Problems to work on:
**1.** Repeat the part of the Databricks feature tables page starting with "Create a database for" and going on through "with other metadata.", word for word.
**2.** Go on with the Databricks feature tables page from the point where it stops.

··· Source document

Work with feature tables

For information about tracking feature lineage and freshness, see Use the Feature Store UI.

Note

  • At this time, Databricks Feature Store does not support writing to a Unity Catalog metastore. In Unity Catalog-enabled workspaces, you can write feature tables to the default Hive metastore.

  • Database and feature table names cannot contain hyphens (-).

Create a database for feature tables

Before creating any feature tables, you must create a database to store them.

%sql CREATE DATABASE IF NOT EXISTS <database_name>

Feature tables are stored as Delta tables. When you create a feature table with create_table (Databricks Runtime 10.2 ML or above) or create_feature_table (Databricks Runtime 10.1 ML or below), you must specify the database name. For example, this argument creates a Delta table named customer_features in the database recommender_system.

name='recommender_system.customer_features'

When you publish a feature table to an online store, the default table and database name are the ones specified when you created the table; you can specify different names using the publish_table method.

The Databricks Feature Store UI shows the name of the table and database in the online store, along with other metadata.

Create a feature table in Databricks Feature Store

Note

You can also register an existing Delta table as a feature table. See Register an existing Delta table as a feature table.

The basic steps to creating a feature table are:

  1. Write the Python functions to compute the features. The output of each function should be an Apache Spark DataFrame with a unique primary key. The primary key can consist of one or more columns.

  2. Create a feature table by instantiating a FeatureStoreClient and using create_table (Databricks Runtime 10.2 ML or above) or create_feature_table (Databricks Runtime 10.1 ML or below).

  3. Populate the feature table using write_table.

from databricks.feature_store import feature_table

def compute_customer_features(data):
  ''' Feature computation code returns a DataFrame with 'customer_id' as primary key'''
  pass

# create feature table keyed by customer_id
# take schema from DataFrame output by compute_customer_features
from databricks.feature_store import FeatureStoreClient

customer_features_df = compute_customer_features(df)

fs = FeatureStoreClient()

customer_feature_table = fs.create_table(
  name='recommender_system.customer_features',
  primary_keys='customer_id',
  schema=customer_features_df.schema,
  description='Customer features'
)

# An alternative is to use `create_table` and specify the `df` argument.
# This code automatically saves the features to the underlying Delta table.

# customer_feature_table = fs.create_table(
#  ...
#  df=customer_features_df,
#  ...
# )

# To use a composite key, pass all keys in the create_table call

# customer_feature_table = fs.create_table(
#   ...

······
··· Record set

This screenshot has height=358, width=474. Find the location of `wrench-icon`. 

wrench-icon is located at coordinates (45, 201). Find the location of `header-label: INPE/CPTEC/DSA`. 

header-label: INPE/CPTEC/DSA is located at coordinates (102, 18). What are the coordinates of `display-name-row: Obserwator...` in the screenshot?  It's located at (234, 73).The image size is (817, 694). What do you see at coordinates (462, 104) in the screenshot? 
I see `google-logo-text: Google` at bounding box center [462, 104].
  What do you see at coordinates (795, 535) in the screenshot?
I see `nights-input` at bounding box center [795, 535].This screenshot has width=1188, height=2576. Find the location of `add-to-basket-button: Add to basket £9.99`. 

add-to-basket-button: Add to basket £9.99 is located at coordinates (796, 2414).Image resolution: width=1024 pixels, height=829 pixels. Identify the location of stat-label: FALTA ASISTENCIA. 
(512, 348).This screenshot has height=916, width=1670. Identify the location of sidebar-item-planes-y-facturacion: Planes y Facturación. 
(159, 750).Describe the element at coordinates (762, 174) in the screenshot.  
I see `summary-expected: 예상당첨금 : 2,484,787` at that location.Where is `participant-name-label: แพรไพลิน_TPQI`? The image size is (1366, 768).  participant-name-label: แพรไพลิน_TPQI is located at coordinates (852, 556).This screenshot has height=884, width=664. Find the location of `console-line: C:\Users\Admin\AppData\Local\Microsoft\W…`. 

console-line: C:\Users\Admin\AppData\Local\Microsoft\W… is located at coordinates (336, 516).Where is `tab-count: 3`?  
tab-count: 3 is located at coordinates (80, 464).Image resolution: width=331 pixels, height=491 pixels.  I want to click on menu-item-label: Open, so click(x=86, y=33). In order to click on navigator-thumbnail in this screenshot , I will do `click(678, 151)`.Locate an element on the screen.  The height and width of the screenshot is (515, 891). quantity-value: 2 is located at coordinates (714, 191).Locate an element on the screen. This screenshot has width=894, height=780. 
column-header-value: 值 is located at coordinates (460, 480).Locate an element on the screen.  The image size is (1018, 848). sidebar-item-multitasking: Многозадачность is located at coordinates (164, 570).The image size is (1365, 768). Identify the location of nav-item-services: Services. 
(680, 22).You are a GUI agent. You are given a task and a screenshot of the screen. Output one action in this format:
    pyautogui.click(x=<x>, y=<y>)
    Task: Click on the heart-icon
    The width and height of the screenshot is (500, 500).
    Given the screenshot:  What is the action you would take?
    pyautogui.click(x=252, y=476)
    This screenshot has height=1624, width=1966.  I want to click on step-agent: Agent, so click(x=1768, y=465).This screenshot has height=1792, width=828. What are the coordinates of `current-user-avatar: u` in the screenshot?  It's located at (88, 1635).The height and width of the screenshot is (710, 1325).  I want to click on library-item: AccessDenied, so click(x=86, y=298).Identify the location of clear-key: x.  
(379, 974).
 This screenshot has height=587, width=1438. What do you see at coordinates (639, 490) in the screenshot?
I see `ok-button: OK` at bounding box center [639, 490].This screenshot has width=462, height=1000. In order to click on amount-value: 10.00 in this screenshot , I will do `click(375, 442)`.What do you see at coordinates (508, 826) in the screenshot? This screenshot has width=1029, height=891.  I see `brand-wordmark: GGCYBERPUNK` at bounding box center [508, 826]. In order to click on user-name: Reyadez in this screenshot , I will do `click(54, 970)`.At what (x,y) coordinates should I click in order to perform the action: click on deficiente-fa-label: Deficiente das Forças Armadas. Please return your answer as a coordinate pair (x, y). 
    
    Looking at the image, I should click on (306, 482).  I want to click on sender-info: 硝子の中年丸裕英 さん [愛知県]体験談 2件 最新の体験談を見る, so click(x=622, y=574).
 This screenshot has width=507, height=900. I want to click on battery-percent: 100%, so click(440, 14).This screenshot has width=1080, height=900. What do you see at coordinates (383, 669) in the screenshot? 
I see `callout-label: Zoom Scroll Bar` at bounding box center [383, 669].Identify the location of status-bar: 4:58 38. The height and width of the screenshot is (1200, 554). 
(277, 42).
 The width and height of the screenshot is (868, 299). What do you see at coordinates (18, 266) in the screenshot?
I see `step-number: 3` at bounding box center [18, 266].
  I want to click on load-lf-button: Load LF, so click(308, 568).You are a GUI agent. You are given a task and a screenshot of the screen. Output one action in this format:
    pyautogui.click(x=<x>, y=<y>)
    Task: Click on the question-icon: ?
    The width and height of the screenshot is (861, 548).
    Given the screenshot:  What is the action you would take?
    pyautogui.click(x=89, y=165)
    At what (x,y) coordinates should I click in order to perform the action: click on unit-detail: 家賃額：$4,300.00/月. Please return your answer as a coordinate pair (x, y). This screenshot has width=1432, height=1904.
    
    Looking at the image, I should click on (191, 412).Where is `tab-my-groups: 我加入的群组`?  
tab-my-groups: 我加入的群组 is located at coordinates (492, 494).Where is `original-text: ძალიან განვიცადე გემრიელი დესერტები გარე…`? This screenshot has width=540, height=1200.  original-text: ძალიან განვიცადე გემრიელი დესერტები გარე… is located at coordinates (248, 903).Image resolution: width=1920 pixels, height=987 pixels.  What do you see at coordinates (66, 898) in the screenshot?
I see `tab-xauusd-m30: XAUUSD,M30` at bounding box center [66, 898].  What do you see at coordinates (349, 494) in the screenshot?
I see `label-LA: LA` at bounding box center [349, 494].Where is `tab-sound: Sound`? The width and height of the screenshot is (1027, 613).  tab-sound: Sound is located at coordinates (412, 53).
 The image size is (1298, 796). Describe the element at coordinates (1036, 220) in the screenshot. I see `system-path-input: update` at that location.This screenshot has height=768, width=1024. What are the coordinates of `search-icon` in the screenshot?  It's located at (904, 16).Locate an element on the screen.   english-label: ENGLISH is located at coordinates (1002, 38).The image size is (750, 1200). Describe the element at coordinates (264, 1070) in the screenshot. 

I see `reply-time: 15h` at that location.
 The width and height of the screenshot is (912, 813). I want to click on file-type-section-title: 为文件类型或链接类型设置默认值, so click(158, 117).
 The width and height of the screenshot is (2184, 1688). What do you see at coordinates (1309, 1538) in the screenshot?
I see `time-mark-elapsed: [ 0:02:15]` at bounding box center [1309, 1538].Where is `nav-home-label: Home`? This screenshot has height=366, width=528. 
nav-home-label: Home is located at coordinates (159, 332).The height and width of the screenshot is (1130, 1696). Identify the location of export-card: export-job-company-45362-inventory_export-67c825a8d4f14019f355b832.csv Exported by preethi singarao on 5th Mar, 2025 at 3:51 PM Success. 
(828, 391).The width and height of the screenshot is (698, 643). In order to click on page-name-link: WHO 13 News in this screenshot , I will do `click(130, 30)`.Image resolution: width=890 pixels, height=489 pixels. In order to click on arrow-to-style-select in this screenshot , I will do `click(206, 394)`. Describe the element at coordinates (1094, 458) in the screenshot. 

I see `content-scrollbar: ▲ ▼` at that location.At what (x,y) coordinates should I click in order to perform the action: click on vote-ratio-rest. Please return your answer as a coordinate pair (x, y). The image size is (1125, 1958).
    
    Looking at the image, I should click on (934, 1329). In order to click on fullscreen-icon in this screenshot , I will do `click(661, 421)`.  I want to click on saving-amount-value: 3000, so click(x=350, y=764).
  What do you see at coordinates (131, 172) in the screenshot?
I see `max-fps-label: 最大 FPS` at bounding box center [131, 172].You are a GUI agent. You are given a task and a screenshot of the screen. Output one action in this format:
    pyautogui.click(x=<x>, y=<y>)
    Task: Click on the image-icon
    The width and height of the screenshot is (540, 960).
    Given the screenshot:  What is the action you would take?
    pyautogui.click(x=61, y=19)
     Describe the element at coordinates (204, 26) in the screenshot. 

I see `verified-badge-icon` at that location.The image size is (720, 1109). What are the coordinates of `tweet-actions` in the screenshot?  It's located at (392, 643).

······

Outputs in order:
**1.**
Create a database for feature tables

Before creating any feature tables, you must create a database to store them.

%sql CREATE DATABASE IF NOT EXISTS <database_name>

Feature tables are stored as Delta tables. When you create a feature table with create_table (Databricks Runtime 10.2 ML or above) or create_feature_table (Databricks Runtime 10.1 ML or below), you must specify the database name. For example, this argument creates a Delta table named customer_features in the database recommender_system.

name='recommender_system.customer_features'

When you publish a feature table to an online store, the default table and database name are the ones specified when you created the table; you can specify different names using the publish_table method.

The Databricks Feature Store UI shows the name of the table and database in the online store, along with other metadata.

**2.**
#   primary_keys=['customer_id', 'date'],
#   ...
# )

# Use write_table to write data to the feature table
# Overwrite mode does a full refresh of the feature table

fs.write_table(
  name='recommender_system.customer_features',
  df = customer_features_df,
  mode = 'overwrite'
)
from databricks.feature_store import feature_table

def compute_customer_features(data):
  ''' Feature computation code returns a DataFrame with 'customer_id' as primary key'''
  pass

# create feature table keyed by customer_id
# take schema from DataFrame output by compute_customer_features
from databricks.feature_store import FeatureStoreClient

customer_features_df = compute_customer_features(df)

fs = FeatureStoreClient()

customer_feature_table = fs.create_feature_table(
  name='recommender_system.customer_features',
  keys='customer_id',
  schema=customer_features_df.schema,
  description='Customer features'
)

# An alternative is to use `create_feature_table` and specify the `features_df` argument.
# This code automatically saves the features to the underlying Delta table.

# customer_feature_table = fs.create_feature_table(
#  ...
#  features_df=customer_features_df,
#  ...
# )

# To use a composite key, pass all keys in the create_feature_table call

# customer_feature_table = fs.create_feature_table(
#   ...
#   keys=['customer_id', 'date'],
#   ...
# )

# Use write_table to write data to the feature table
# Overwrite mode does a full refresh of the feature table

fs.write_table(
  name='recommender_system.customer_features',
  df = customer_features_df,
  mode = 'overwrite'
)from databricks.feature_store import feature_table

def compute_customer_features(data):
  ''' Feature computation code returns a DataFrame with 'customer_id' as primary key'''
  pass

# create feature table keyed by customer_id
# take schema from DataFrame output by compute_customer_features
from databricks.feature_store import FeatureStoreClient

customer_features_df = compute_customer_features(df)

fs = FeatureStoreClient()

customer_feature_table = fs.create_feature_table(
  name='recommender_system.customer_features',
  keys='customer_id',
  schema=customer_features_df.schema,
  description='Customer features'
)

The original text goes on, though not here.